Director: Amol Gupte
Rating: 3 Stars (Out of 5)
There is something beautiful about the simplicity of Amol Gupte's aesthetic. The filmmaker priorities storytelling over style, which is why - despite an ace technical team - the opening credits of his latest film, Sniff, are made up of highly straightforward overhead food shots that look like something from Zee TV back in the day, not something gloriously oversaturated or mastercheffed up with slick wizardry. The story is about a young Sikh boy who comes from a family of pickle-makers, and therefore the treatment is grounded and basic and yet finger-licking irresistible.

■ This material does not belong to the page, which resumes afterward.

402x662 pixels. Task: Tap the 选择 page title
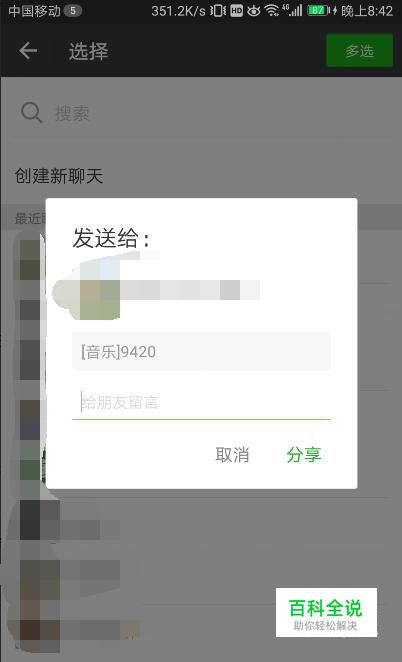point(88,51)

Doing this loud smacking of the fingers is the family matriarch, Bebe, the grandmother with her face on the pickle jar. Played by the redoubtable Surekha Sikri, this wonderfully warm grandmother is full of concern for her nasally-challenged grandson. Struck by the unfairness of it all, she wonders how a child can function without being able to smell a thing.
Poorly, it appears. Not knowing how good food tastes is the least of little Sunny Gill's worries, as he literally steps in it. It, in this case, being a big pile of poo that ends up on his shoe and that he obliviously drags around school and is, inevitably, mocked for. He is a quiet, sensitive boy, one who sits alone on the bus despite having a best friend who tries to get him to mimic sweet and sour smells.
Things start off evocatively, thanks to Gupte's light but evocative filmmaking style and genuinely touching situations this hapless child finds himself in. At one point Sunny funnily, yet heartbreakingly, rhymes: "I want to vanish like a smell - which I cannot tell."
All is snot as he expects, however. After one fortuitous and dramatic sneeze, Sunny finds his life turned around and can now smell for kilometres away. This newfound ability turns the kid into a bloodhound, where he smells what his friends had for dinner the night before, which neighbourhood aunty's perfume lingers on which neighbourhood uncle, and where the Bengali policewoman next door has hidden the sweets from her husband.
This husband, played by Putul Guha, is my highlight from the film. A man who braves the intimidating glare of Ritwik Ghatak photographs as he surreptitiously sneaks out sandesh, this henpecked man is a terrific and unusual character, and Guha's performance is - impressively enough - both broadly funny and markedly sad. He is a man we see regularly slapped by his wife and, while we must question the use of this distasteful trope as laughing matter for any film, leave alone one made for children, Guha wins us over with his vulnerability. The actor is a find.
There are some fine touches - a geriatric watchman with coke-bottle glasses, a clubhouse constructed around a slide so as to ensure easy (and cool) entry, a cleverly written song romanticising surveillance - and Gupte peoples his film with natural actors. The kids are adorable, as always, but far from the striking performers like the ones we saw in the excellent Stanley Ka Dabba or the rousing Hawa Hawaii, Gupte's earlier excursions.
After setting up a mystery and a few suspects, Sniff loses its way in its attempt to become a detective story. The story about this bright child and his olfactory gift turns into a highly generic detective story, and while the film's cuteness never flags, the plot begins to feel too simple as it begins to lean increasingly on coincidence and, sadly, lesser and lesser on the unique superpower. Sniff is a brief film - less than ninety minutes long - that stays sweet to the end, but never quite recovers from this narrative drop. It's a nosedive.
My favourite thing about Sniff is the way we see the children all behave in highly mature fashion: one wonders, for instance, if fear has a smell, while others tell ghost stories in style and expertly rig up detective clubhouses. Meanwhile, the grown-ups are all petty and childish, communicating in slaps and taunts, teasing and bullying. They all seem like incompetent caricatures tugged out of sitcoms, sitting in hare-brained society meetings and haranguing each other without tact or delicacy. Films for children should never talk down to children, and Gupte's films avoid this at all costs. As always, it's the adults who get in the way of a good time.
Keep at it, Mr Gupte, our children need compassionate filmmakers like you. And like we say to someone who has just sneezed, God bless you.